September 4, 1981

Samuel Gompers, one of the first labor leaders in this country, said that Labor Day was a time to pledge ourselves to an even greater effort in the coming year. Samuel Gompers knew that the key to a prosperous future is to have faith in it, and that's why for him, Labor Day stood for a celebration of tomorrow's promise and possibilities.

Today, as we set our minds to a new season of work, we begin what I hope will be a new age of the American worker, an age in which all of us again are free to prosper.

Together, we've swept away many government-created obstacles to our prosperity. In our fight against inflation and high interest rates, we enacted the largest budget cuts ever considered by the Congress. We produced the first real tax cut for working men and women in nearly 20 years. We slowed the pace of Federal rulemaking. We saw to it our money supply followed a pattern of slow, stable growth.

These dramatic changes in economic policy -- the tax and budget legislation I signed a few weeks ago -- are the dynamic result of millions of individuals coming together, committed to preserving a society where we can each seek our own goals, assured of the freedom to climb as high as our own drive, ambition, and talent can take us.

Let me make our goal in this program very clear: jobs, jobs, jobs, and more jobs. I see the creation of 3 million more jobs by 1986, in addition to the 10 million already expected. I see an era in which wage earners will be taking home more money in real dollars and an era in which fewer of us will be looking for work. Our policy has been and will continue to be: What is good for the American worker is good for America.

We built this great Nation, built it to surpass the highest standards ever imagined, through the hard work of our people. I would match the American worker against any in the world. The people whose labor fuels our industry and economy are among the most productive anywhere.

But too many Americans don't have a job, and too many Americans who do, don't have the tools they need to compete. Past, stagnated policies have made it too difficult to modernize and too risky to expand. Our people, our workers, have cried out for change, and in the last 7 months have achieved an historic reversal of the failed policies of an era gone by. We returned to the principles that made us great.

Legislation now in effect has dawned a new age for American workers, an age in which once again we are free to achieve all that we can. To cite one example: This recent legislation passed by the Congress as part of our economic recovery plan makes it possible for American workers currently participating in company pension plans to expand this coverage with their own individual retirement plans. This is only one of many new exciting possibilities opened for American workers.
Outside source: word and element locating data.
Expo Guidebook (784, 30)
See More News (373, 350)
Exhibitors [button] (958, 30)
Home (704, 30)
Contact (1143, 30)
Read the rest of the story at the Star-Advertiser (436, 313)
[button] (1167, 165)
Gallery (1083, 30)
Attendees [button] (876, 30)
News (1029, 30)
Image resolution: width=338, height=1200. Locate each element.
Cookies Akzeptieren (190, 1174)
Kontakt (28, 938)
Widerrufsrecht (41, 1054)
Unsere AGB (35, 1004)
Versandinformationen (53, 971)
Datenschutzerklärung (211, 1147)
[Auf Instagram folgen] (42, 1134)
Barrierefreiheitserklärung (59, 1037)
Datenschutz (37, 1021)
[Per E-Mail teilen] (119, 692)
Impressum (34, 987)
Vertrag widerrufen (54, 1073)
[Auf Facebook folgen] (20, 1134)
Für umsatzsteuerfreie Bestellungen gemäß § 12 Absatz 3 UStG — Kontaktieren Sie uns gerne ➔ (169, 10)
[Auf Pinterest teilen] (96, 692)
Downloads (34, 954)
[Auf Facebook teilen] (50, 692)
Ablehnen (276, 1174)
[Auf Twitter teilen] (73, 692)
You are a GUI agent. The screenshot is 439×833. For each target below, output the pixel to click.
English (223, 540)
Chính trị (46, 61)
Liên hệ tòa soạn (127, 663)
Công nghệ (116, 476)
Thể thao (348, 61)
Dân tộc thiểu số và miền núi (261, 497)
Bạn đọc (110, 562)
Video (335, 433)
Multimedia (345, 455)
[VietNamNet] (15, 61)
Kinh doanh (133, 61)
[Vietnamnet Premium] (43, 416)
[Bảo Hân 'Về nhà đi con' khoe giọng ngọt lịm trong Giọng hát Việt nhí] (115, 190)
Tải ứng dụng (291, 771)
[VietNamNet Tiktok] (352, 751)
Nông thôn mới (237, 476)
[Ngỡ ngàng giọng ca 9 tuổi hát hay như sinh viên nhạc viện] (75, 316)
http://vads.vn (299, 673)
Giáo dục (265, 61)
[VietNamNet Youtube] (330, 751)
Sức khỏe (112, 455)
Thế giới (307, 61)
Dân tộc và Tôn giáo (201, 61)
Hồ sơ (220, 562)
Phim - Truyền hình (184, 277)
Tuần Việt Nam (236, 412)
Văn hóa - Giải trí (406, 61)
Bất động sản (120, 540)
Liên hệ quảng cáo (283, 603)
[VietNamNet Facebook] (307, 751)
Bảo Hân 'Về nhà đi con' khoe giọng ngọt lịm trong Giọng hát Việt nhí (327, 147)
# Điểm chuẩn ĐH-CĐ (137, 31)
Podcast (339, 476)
All of us must take advantage of the incentives for savings, investment, and hard work that have been restored. I urge American workers who traditionally saved to make their families secure to do so again. I urge American investors who traditionally took risks to make a profit to do so again. I urge American workers to save and invest, because I believe that when our economic program takes full effect, Americans again will be rewarded for working extra hours or assuming more responsibility.

In a few short months we've accomplished much. But merely signing legislation is not going to bring about an instant cure. We're only beginning a recovery that will take many long months. We're only beginning to emerge from an economic crisis still gripping the rest of the world.

In Poland, where the grocery shelves are bare, the state ideology dictates more rationing of scarcity while workers take to the streets in protest over these restrictions. It is a stifled economy. A government official there said the crisis of depression is deepening in Poland, and they still do not have a way out.

Well, as President Eisenhower told us once: A crisis can be deadly when inert men are smothered in despair. But a crisis also can be the sharpest goad to our creative energies, particularly when we recognize it as a challenge and move to meet it in faith, in thought, and in courage. We must act today in the name of generations still to come.

As we work to solve our economic problems, let us tap that well of human spirit. We'll find more than strength of numbers and strength of resources, we'll find strength of individual determination. We will find the strength of mutual trust. For too many years now, we've trusted numbers and computers. We've trusted balance sheets, organizational charts, policies and systems. We've placed trust in rules, regulations, and government dictates. Well, I think it's about time that we placed trust in ourselves and in each other.

I'm confident in our ability to work together, to meet and surmount our problems and accomplish the goals we all seek. Now, I know that we can't make things right overnight -- but we will make them right. Our destiny is not our fate; it is our choice. I ask all Americans, in these first, crucial months of recovery, to join me with confidence as we strike out on this new path to prosperity.

Note: The message was taped on Friday, September 4, for use on radio on Sunday, September 6.